Start of Block

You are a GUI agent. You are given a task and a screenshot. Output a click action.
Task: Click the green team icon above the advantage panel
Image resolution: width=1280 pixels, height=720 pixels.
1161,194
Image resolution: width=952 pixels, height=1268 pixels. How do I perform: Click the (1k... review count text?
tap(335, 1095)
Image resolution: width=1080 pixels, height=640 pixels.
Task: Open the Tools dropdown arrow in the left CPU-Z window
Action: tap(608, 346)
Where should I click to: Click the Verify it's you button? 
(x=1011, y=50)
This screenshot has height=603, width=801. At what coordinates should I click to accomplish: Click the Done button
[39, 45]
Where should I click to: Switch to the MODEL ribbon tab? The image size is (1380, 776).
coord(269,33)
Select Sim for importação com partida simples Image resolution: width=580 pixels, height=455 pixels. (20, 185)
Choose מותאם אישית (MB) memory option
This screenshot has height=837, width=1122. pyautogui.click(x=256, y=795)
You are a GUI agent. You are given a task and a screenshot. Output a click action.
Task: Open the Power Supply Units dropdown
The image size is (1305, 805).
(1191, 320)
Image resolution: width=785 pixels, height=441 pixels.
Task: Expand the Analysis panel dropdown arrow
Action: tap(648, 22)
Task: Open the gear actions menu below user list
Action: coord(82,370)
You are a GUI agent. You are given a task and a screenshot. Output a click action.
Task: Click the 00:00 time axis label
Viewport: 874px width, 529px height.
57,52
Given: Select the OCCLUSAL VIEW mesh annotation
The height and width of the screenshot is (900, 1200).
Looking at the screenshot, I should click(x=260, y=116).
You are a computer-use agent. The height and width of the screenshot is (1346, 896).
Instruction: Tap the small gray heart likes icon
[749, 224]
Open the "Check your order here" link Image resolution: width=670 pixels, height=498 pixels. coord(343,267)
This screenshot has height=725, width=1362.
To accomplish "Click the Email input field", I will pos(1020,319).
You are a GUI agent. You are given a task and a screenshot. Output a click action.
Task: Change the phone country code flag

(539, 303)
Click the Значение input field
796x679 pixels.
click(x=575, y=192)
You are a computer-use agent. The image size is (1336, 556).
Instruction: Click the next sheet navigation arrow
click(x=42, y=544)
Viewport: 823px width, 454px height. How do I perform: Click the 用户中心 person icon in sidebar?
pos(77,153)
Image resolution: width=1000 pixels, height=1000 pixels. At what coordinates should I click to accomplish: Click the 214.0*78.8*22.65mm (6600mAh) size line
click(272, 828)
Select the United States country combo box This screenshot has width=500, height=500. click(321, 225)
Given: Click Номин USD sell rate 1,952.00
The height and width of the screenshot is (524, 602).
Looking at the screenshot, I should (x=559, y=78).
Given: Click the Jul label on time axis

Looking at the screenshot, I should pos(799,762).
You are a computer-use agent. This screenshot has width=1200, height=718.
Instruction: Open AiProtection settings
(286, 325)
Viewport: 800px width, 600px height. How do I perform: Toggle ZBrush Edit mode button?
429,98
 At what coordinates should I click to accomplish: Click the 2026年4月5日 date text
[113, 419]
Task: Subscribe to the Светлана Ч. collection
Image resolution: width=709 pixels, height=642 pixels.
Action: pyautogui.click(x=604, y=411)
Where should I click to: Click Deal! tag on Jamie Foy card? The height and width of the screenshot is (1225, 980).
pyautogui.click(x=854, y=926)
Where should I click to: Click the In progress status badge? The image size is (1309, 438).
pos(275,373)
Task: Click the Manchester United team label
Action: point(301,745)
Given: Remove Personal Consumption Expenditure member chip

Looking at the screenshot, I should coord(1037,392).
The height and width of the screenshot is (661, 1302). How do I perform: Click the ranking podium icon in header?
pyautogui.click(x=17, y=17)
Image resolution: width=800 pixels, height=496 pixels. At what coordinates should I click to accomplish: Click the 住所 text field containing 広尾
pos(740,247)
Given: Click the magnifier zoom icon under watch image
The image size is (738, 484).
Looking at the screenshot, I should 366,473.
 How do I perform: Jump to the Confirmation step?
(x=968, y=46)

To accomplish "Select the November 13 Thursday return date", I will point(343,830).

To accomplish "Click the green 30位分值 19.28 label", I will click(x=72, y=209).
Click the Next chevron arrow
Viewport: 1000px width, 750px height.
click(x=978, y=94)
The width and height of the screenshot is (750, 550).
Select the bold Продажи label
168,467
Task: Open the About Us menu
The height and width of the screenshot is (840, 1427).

End of Block

**WHAT NEEDS TO BE DONE**
All lines above from the line with "Instruction: Tap the" through the line with "Task: Subscribe to the Светлана Ч. collection", both included, are to be set down exactly, with nothing else.

**RESULT FOR THIS EXERCISE**
Instruction: Tap the small gray heart likes icon
[749, 224]
Open the "Check your order here" link Image resolution: width=670 pixels, height=498 pixels. coord(343,267)
This screenshot has height=725, width=1362.
To accomplish "Click the Email input field", I will pos(1020,319).
You are a GUI agent. You are given a task and a screenshot. Output a click action.
Task: Change the phone country code flag

(539, 303)
Click the Значение input field
796x679 pixels.
click(x=575, y=192)
You are a computer-use agent. The image size is (1336, 556).
Instruction: Click the next sheet navigation arrow
click(x=42, y=544)
Viewport: 823px width, 454px height. How do I perform: Click the 用户中心 person icon in sidebar?
pos(77,153)
Image resolution: width=1000 pixels, height=1000 pixels. At what coordinates should I click to accomplish: Click the 214.0*78.8*22.65mm (6600mAh) size line
click(272, 828)
Select the United States country combo box This screenshot has width=500, height=500. click(321, 225)
Given: Click Номин USD sell rate 1,952.00
The height and width of the screenshot is (524, 602).
Looking at the screenshot, I should (x=559, y=78).
Given: Click the Jul label on time axis

Looking at the screenshot, I should pos(799,762).
You are a computer-use agent. This screenshot has width=1200, height=718.
Instruction: Open AiProtection settings
(286, 325)
Viewport: 800px width, 600px height. How do I perform: Toggle ZBrush Edit mode button?
429,98
 At what coordinates should I click to accomplish: Click the 2026年4月5日 date text
[113, 419]
Task: Subscribe to the Светлана Ч. collection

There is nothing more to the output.